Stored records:
□ □ □ □ □ □ □

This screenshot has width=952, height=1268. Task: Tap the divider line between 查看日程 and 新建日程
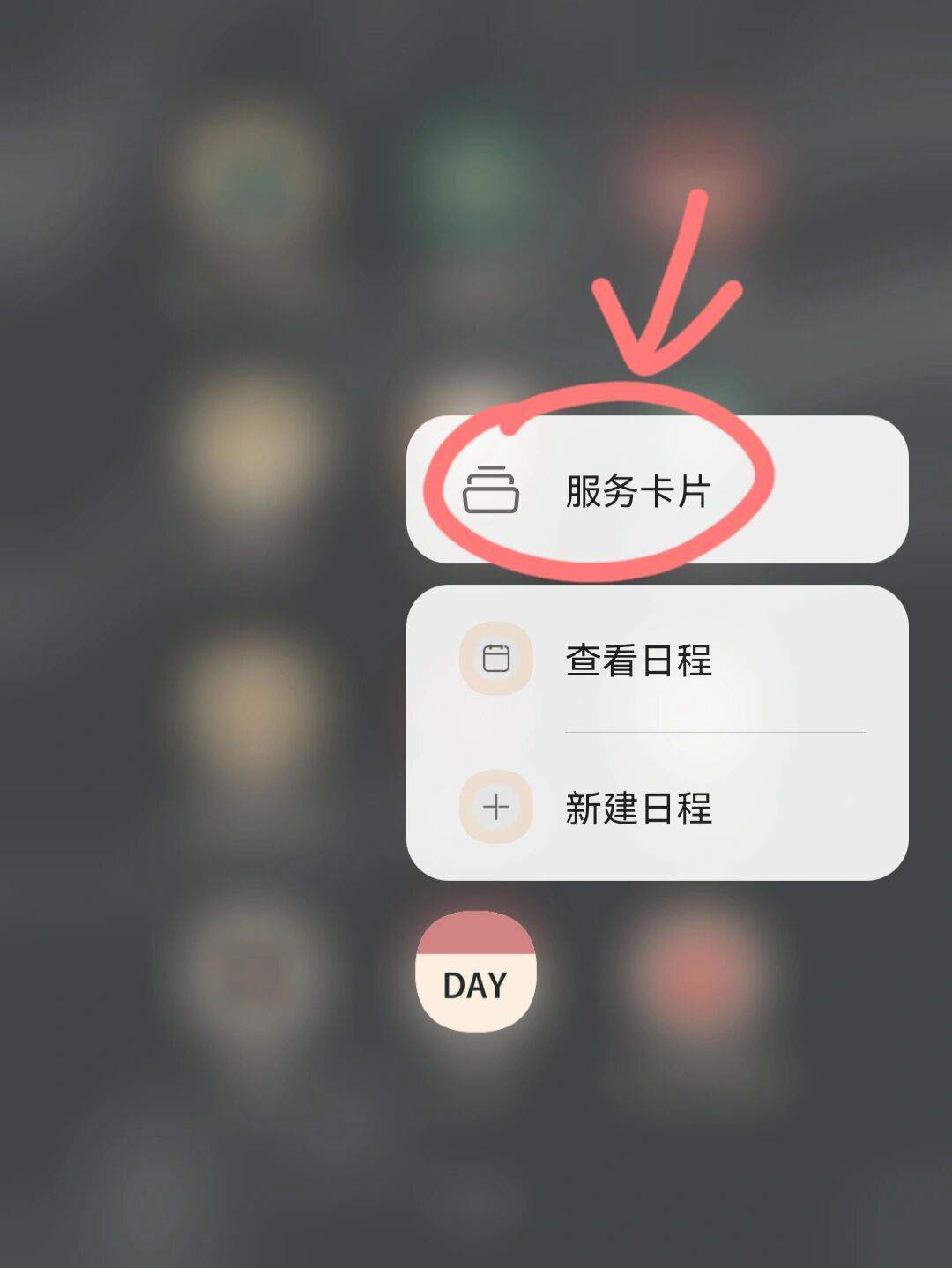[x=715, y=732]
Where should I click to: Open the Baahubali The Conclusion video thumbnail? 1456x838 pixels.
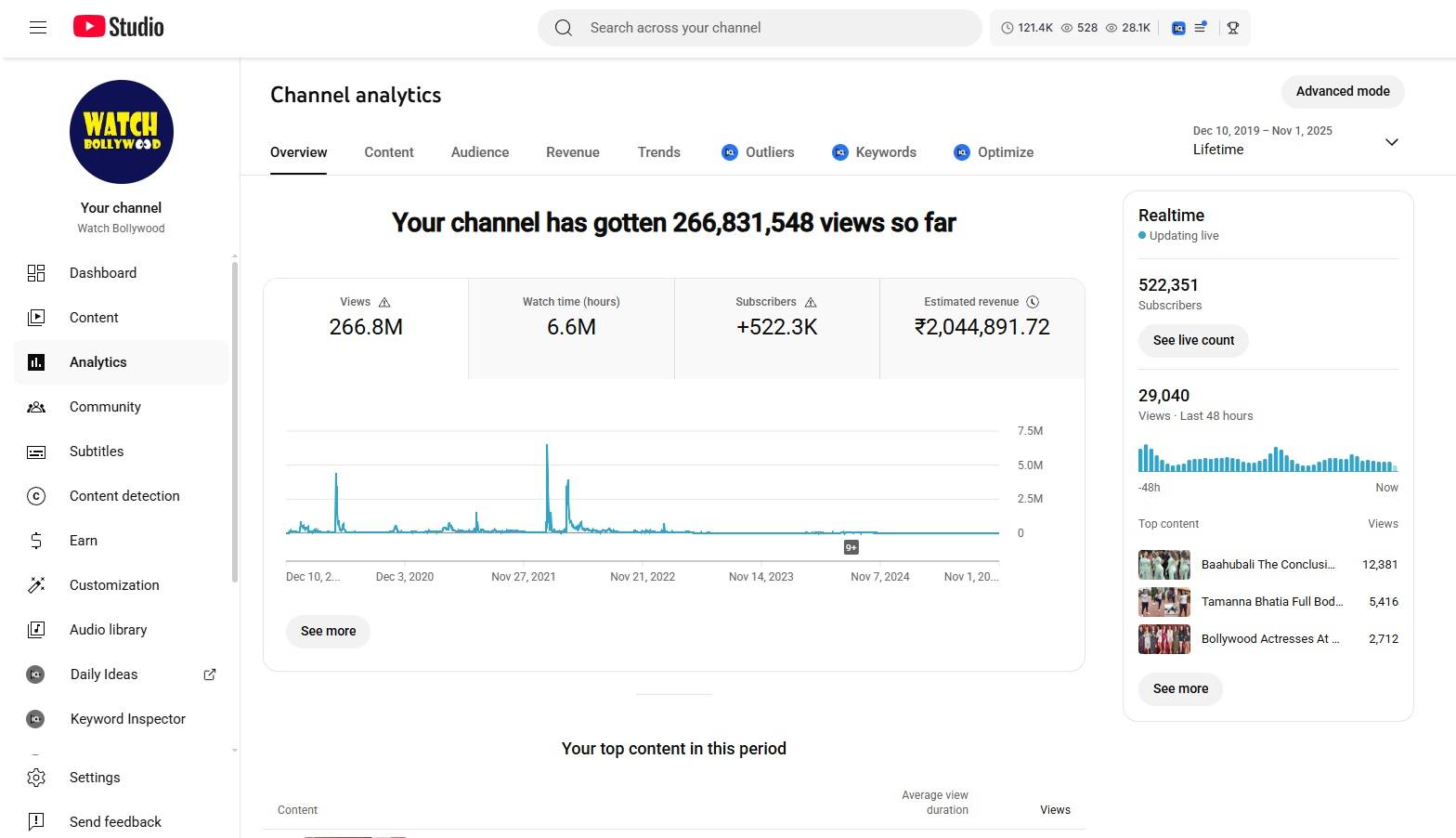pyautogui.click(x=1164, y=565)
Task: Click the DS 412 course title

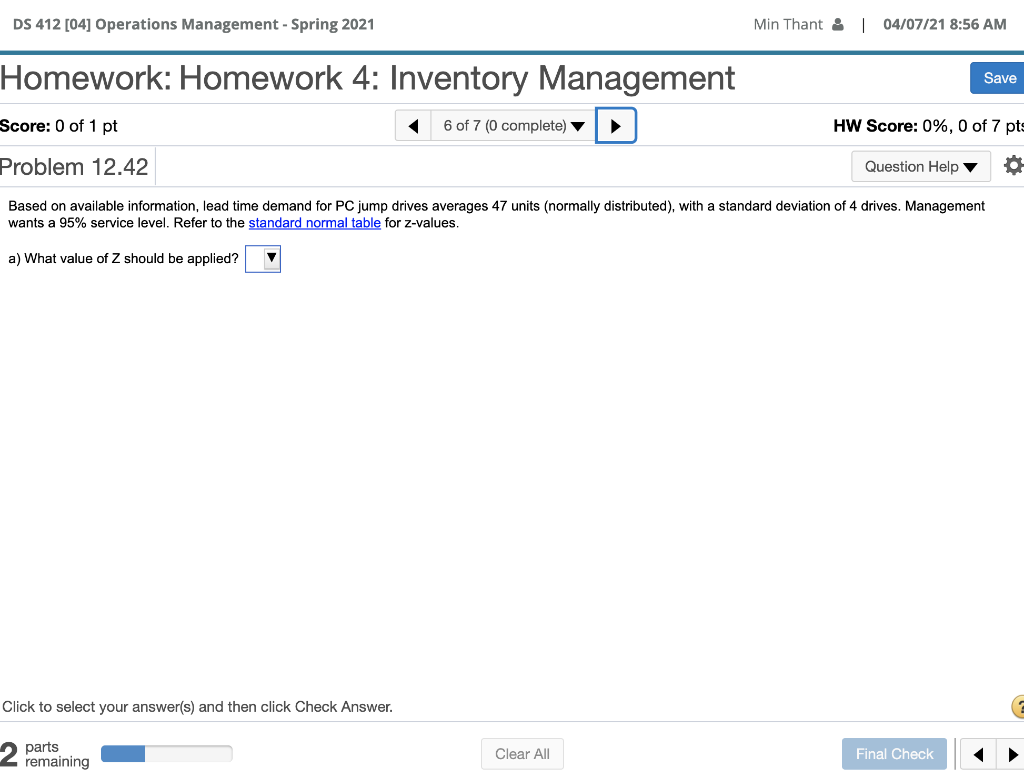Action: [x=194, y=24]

□ □ □ □ □ □ □

__TASK TO CARRY OUT__:
The records above need retyping in full. Omit the pictures, and change nothing else.

__COMPLETED EXERCISE__:
This screenshot has width=952, height=1268. Task: Tap the divider line between 查看日程 and 新建日程
[x=715, y=732]
Where should I click to: Open the Baahubali The Conclusion video thumbnail? 1456x838 pixels.
pyautogui.click(x=1164, y=565)
Task: Click the DS 412 course title

Action: [x=194, y=24]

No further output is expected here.